▸ **Goal of the exercise**
Turn everything from the line containing "Open chart settings gear icon" down through the line containing "pyautogui.click(x=752, y=768)" into a Markdown table, leaving out blank lines. Use the columns Row and Line, giving each line's number in the Row column.

▸ **Material to process**
┄┄┄┄┄┄┄┄┄┄
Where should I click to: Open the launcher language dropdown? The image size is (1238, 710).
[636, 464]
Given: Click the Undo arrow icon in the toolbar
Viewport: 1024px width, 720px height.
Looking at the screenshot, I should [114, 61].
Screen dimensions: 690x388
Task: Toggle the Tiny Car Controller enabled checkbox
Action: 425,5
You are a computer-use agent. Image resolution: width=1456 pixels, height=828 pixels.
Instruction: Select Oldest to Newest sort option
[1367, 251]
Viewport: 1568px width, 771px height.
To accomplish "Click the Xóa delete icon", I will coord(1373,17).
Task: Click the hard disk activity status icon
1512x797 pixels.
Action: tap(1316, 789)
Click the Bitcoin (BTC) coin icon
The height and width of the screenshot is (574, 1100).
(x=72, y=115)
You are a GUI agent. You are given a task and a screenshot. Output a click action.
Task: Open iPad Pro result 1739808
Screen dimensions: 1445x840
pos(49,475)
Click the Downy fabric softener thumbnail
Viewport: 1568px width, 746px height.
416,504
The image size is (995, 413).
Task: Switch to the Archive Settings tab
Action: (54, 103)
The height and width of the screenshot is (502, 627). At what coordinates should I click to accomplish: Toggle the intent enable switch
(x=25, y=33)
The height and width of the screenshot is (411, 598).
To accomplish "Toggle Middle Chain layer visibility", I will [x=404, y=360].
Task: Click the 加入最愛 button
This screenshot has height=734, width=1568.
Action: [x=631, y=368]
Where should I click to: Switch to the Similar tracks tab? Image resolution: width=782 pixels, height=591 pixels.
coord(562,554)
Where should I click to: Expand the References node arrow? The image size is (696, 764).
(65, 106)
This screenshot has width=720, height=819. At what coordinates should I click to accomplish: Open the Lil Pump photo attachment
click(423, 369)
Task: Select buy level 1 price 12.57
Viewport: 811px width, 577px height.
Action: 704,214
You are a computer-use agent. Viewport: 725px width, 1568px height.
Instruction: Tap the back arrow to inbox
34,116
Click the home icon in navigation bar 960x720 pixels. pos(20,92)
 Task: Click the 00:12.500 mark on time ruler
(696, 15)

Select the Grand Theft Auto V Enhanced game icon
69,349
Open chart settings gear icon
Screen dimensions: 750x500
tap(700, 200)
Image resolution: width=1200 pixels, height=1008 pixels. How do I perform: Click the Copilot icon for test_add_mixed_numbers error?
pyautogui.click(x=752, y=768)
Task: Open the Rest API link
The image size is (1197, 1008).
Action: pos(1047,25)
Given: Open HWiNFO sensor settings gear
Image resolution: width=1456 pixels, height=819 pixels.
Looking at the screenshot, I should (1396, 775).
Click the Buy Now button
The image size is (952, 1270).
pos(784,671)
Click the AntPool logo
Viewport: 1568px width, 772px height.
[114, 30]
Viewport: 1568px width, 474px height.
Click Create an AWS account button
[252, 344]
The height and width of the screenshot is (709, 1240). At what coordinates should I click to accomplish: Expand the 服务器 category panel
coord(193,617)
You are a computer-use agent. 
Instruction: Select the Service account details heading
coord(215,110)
┄┄┄┄┄┄┄┄┄┄
▸ **Answer below**
| Row | Line |
|---|---|
| 1 | Open chart settings gear icon |
| 2 | Screen dimensions: 750x500 |
| 3 | tap(700, 200) |
| 4 | Image resolution: width=1200 pixels, height=1008 pixels. How do I perform: Click the Copilot icon for test_add_mixed_numbers error? |
| 5 | pyautogui.click(x=752, y=768) |